In un documento la sezione milanese dell’Amci chiede una riforma radicale del comparto, nel segno del rispetto della dignità delle persone da curare. Ne parla il presidente Alberto Cozzi

di Annamaria Braccini

Operatori sanitari

Un lungo documento nel quale, evidenziando alcune complessità sia sociali, sia del comparto sanitario, si chiede un nuovo modello concettuale per affrontare le sfide di oggi. È quello che la sezione milanese dell’Associazione dei Medici Cattolici Italiani “Santa Gianna Beretta Molla”, ha stilato di recente, condividendolo con molte personalità. Ne parliamo con il presidente Alberto Cozzi: «Abbiamo voluto guardare ai cambiamenti che i temi della salute e dell’organizzazione sanitaria hanno registrato in questi decenni, finora con il presidio di un Servizio Sanitario Nazionale eccellente, che però è stato pensato 45 anni fa. C’è bisogno di un ripensamento radicale, che investa tutto il settore nel suo complesso, perché sia rispettata la dignità della persona nella gestione delle cure e perché la fondamentale relazione di cura rimanga centrale e non sia scavalcata da fattori esterni».

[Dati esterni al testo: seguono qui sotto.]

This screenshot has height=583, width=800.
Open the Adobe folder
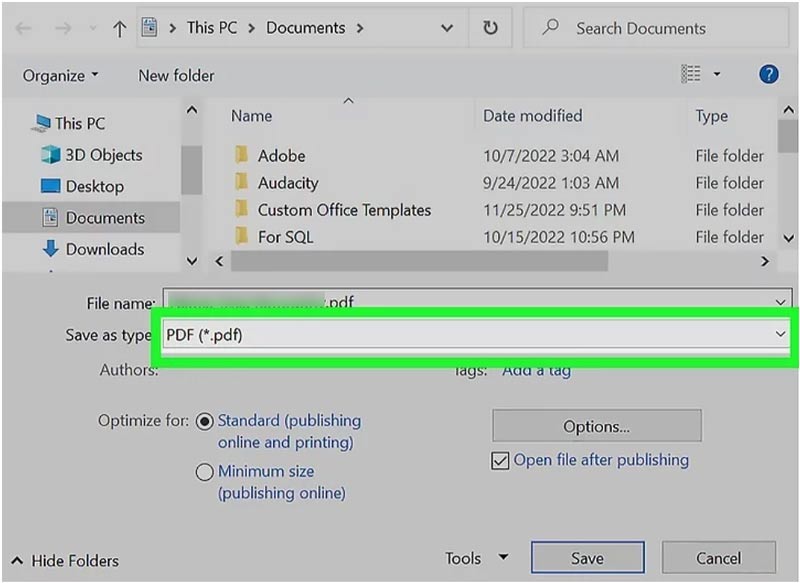pos(281,156)
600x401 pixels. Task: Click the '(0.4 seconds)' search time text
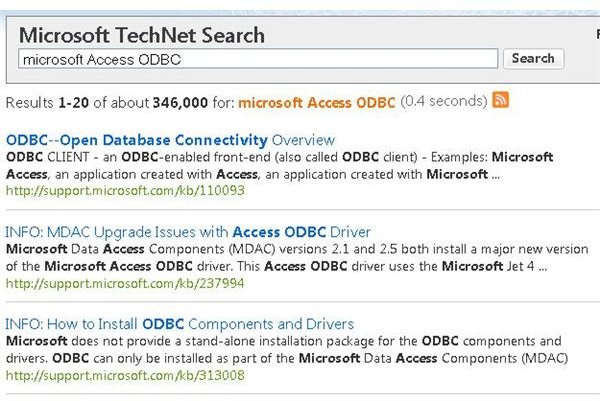[x=444, y=101]
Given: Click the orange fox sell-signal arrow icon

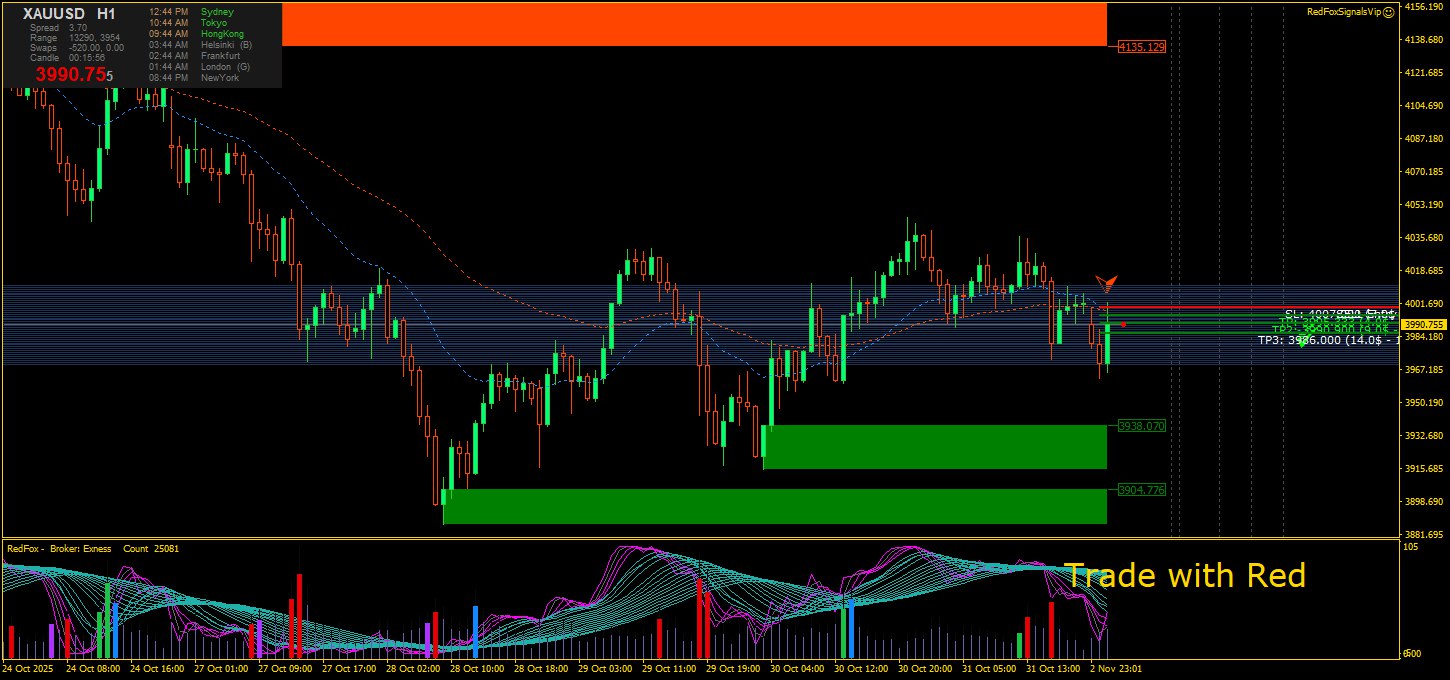Looking at the screenshot, I should click(1105, 285).

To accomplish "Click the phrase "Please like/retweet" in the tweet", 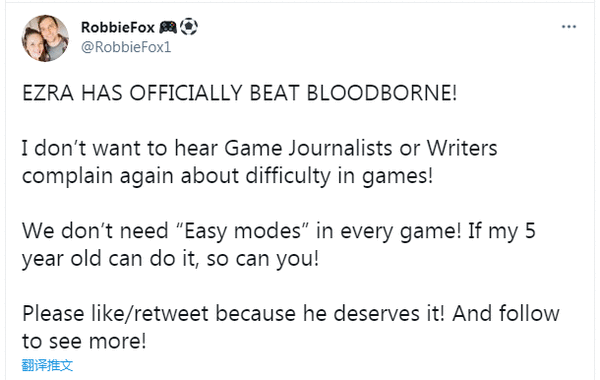I will pos(115,314).
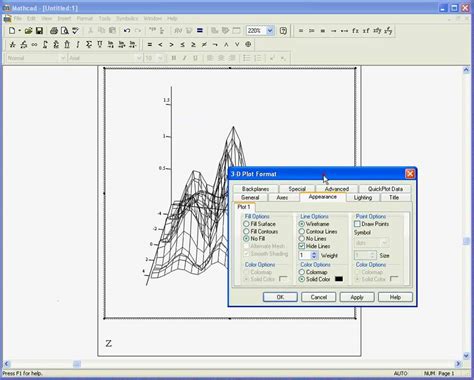Click the black Solid Color line swatch
The width and height of the screenshot is (474, 380).
click(x=339, y=279)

In questo senso vanno anche le proposte formulate nel documento, tra cui la richiesta, appunto, di una relazione di cura che permetta «ai cittadini di avere una risposta continuativa e coordinata»…
Pensiamo che attualmente, attraverso la dedizione e la responsabilità di molti, si stia mantenendo un livello di cure più che accettabile, ma anche una fetta sempre più ampia della popolazione – e lo sarà sempre di più perché questo è un tempo di impoverimento economico e culturale – rimanga oggi ai margini. Vorremmo quindi che la sanità comprenda questo bisogno di assistenza, che si esprime a livello di umanità, nella tecnica e nella competenza adeguata. La preoccupazione nasce dall’assistere a una frammentazione di risorse e di impegni che non permettono una visione coordinata. Il nostro è un invito, per tutti, a occuparsene e a porre la questione al mondo delle istituzioni e della politica.

Alberto Cozzi

A tale proposito, in Lombardia è in atto una riforma radicale con la cosiddetta “medicina di prossimità”. Come vedete questo intervento che valorizza il territorio?
Sul territorio si gioca, sempre di più, la questione della salute, per evitare anche che gli ospedali gestiscano ogni intervento, magari questioni che possono essere risolte sul territorio stesso. Esistono tuttavia una serie di criticità, anzitutto in termini numerici, perché la carenza di medici e degli infermieri sul territorio è preoccupante e in aumento. Le iniziative che la Regione sta mettendo in campo hanno bisogno di un dialogo aperto, franco, non ideologico, non di rivendicazione, altrimenti i cambiamenti strutturali sono semplicemente un contenitore fatto di molte parole teoriche. Serve, insomma, una gestione diversa.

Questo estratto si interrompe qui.